Note: You can source most powders (in capsule or bulk) at Jackson Whole Grocer, Barrels and Bins, or at starwest-botanicals.com.

* Recipe adapted from Adaptogens: A Directory of Over 70 Healing Herbs for Energy, Stress Relief, Beauty, and Overall Well-Being, Chartwell Books, 2020


GUT HEALTH

Good-For-My-Gut Walnut Spread

Makes 1 cup

This homemade walnut spread incorporates burdock root and hawthorn berry powders. It’s great on toast, pancakes, and waffles. Burdock is especially great if you’re taking antibiotics: It helps restore the gut back to homeostasis. 

1 cup sprouted walnuts
2 teaspoons maple syrup
1 ½ teaspoon burdock root powder
1 teaspoon hawthorn berry powder
½ teaspoon ground cinnamon
½ teaspoon Himalayan pink sea salt
1/8 teaspoon ground cardamom

  1. Add the walnuts to the bowl of a food processor and pulse eight to 10 times to break the walnuts down into smaller pieces.
  2. Add in the maple syrup, burdock, hawthorn berry, cinnamon, sea salt, and cardamom and blend on high for three to five minutes or until the mixture resembles a nut butter. Scrape the sides, as needed.
  3. Keep in an airtight glass container for three to five days.

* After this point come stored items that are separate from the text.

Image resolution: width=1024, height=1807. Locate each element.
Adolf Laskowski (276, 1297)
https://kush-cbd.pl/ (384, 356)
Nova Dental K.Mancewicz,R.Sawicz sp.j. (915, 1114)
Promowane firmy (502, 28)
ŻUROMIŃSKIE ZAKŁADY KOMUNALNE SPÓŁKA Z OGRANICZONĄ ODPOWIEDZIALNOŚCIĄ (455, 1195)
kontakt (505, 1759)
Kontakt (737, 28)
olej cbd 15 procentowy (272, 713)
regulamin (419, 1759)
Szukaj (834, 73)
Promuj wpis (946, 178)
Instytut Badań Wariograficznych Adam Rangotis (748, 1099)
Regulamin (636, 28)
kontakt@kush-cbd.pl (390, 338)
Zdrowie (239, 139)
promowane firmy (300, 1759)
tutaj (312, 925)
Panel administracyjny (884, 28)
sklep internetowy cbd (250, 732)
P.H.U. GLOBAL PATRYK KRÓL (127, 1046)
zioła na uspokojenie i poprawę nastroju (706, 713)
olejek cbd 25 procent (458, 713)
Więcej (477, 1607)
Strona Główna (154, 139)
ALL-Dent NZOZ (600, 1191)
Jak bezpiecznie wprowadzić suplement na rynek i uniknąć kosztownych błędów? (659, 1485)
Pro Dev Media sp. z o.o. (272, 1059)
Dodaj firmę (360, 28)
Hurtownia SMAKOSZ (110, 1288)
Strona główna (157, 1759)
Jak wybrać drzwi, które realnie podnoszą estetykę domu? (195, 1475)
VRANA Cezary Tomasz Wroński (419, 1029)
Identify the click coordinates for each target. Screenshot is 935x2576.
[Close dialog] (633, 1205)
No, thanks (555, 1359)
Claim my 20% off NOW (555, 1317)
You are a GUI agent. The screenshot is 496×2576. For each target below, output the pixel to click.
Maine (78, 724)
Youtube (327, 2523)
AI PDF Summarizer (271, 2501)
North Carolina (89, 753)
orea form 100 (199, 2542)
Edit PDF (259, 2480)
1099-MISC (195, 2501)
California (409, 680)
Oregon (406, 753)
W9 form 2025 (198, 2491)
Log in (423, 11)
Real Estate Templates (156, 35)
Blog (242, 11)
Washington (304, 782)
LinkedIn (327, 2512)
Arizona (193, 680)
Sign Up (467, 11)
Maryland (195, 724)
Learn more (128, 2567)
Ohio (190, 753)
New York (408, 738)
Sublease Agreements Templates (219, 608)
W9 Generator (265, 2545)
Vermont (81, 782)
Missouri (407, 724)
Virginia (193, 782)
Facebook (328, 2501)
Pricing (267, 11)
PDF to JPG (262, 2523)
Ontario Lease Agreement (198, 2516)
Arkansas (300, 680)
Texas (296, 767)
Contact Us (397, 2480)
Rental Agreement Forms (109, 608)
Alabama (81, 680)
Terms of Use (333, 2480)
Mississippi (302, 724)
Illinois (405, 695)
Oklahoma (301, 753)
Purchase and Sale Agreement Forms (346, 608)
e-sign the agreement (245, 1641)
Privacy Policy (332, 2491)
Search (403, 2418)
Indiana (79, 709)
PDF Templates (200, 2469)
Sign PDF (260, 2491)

* Recipe adapted from Adaptogens: A Directory of Over 70 Healing Herbs for Energy, Stress Relief, Beauty, and Overall Well-Being, Chartwell Books, 2020


Want to learn more?

If you are new to adaptogens or just trying to remember which adaptogen does what, pick up a copy of Adaptogens: A Directory of Over 70 Healing Herbs for Energy, Stress Relief, Beauty, and Overall Well-Being by Melissa Petitto, R.D. This book is filled with unique recipes for drinks, soups, sauces, and desserts. You will find yourself referencing it often.  

The Kosmic Kitchen Cookbook: Everyday Herbalism and Recipes for Radical Wellness, by Sarah Kate Benjamin and Summer Ashley Singletary, goes far beyond simply opening your eyes (and mouth) to great adaptogenic recipes. It’s filled with garden wisdom and life encouragement and is guided by the five elements of Ayurveda: ether, air, fire, water, and earth. This book also includes luscious skincare recipes, too!